On April 13, the Chinese research/survey vessel Hai Yang Shi You 760 crossed the Malacca Straits after conducting ocean bed mapping in the Indian Ocean for nearly four months. The vessel, as per marine traffic website, is off the coast of Singapore and headed towards the Chinese port of Zhangjiang after restocking supplies at the Indonesian port of Balikpapan.
Over the past decade, the Chinese research vessels and strategic satellite tracking ships have been operating in the Indian Ocean region with a plan for creating an alternative sea route via Lombok, Ombai-Wetar straits of Indonesia to reach the eastern shores of Africa through the South Indian Ocean route. While submarines have to surface when they enter the Indian Ocean through Malacca and Sunda Straits due to depth issues, Chinese nuclear submarines can easily enter the Indian Ocean via the Lombok and Ombai-Wetar straits without giving up their position and proceed towards Africa or patrol the Indo-Pacific.
With the PLA Navy now the biggest naval force on the planet in size and numbers, China is expanding its global footprint through sea-power and there are concerns that Chinese carrier strike forces may start patrolling the Indo-Pacific by 2025 if not earlier. This is in sharp contrast to Beijing treating the South China Sea as its own backyard and trying to restrict global movement of ships by imposing identity restrictions and using overt force for access restriction and denial.
As a part of its expanding naval footprint, China is engaging island nations off the eastern coast of Africa by co opting them in Belt Road Initiative as well as overtly gifting off-shore patrol vessels in the name of maritime security. Given that nations on Africa’s eastern seaboard—from South Africa to Djibouti—are under Chinese debt, the maritime security of the Indo-Pacific looks grim as even big nations like Indonesia apart from nations like Sri Lanka, Pakistan, Myanmar, Cambodia, and Laos are under economic levers of Beijing. Add to this, the Chinese engagement of Shia-Sunni powers in the Middle-East and the maritime security scenario becomes bleak for democratic powers like India, Australia and Japan.
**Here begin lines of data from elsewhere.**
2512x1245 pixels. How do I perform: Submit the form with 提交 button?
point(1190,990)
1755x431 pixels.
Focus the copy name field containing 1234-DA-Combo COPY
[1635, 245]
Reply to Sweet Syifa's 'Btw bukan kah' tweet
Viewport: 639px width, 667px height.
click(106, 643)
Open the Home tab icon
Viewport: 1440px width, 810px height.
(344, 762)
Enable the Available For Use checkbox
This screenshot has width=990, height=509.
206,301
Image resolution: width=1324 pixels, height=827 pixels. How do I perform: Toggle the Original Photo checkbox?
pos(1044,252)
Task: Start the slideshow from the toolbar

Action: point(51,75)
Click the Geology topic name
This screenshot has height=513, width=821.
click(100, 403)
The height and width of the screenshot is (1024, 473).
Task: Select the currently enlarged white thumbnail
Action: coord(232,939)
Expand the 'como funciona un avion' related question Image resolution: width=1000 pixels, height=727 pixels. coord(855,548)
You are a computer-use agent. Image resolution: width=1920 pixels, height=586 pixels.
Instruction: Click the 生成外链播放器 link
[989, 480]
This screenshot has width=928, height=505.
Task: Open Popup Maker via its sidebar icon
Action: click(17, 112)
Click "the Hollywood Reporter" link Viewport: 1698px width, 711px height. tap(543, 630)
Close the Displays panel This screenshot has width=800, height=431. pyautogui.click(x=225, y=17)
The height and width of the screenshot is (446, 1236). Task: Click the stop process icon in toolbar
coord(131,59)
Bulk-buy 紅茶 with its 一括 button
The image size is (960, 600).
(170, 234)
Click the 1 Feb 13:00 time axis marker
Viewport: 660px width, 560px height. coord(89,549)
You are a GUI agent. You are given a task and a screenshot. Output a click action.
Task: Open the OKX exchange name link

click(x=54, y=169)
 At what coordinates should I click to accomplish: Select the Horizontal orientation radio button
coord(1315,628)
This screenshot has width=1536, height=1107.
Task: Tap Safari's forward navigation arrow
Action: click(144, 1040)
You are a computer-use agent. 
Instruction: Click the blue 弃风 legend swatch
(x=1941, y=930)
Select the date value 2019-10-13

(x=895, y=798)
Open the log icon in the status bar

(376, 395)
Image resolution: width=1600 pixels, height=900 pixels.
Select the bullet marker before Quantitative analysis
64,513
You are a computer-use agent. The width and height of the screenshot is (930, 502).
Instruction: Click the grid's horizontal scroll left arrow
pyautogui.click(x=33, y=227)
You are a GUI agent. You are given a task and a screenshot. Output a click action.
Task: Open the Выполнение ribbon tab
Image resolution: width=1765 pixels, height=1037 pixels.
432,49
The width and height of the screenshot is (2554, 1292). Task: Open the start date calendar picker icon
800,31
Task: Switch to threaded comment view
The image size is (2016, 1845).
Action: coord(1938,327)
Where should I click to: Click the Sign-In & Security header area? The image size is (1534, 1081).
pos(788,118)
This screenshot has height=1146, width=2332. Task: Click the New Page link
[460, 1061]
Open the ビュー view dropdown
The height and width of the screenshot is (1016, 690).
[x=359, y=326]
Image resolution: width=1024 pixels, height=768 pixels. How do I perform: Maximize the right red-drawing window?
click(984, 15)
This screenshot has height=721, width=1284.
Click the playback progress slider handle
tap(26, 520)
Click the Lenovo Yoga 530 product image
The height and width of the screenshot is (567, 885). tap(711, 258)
The rising clout of China and its aggressive posture in the Indo-Pacific will be a subject of discussion at the G-7 summit in Tokyo and the QUAD summit in Sydney next month. With President Xi Jinping the undisputed dictator of the Communist Party of China (CPC), the expansion of the authoritarian Middle-Kingdom can only be countered by faster decision making from the democratic powers. Or else the dice is loaded in favour of China.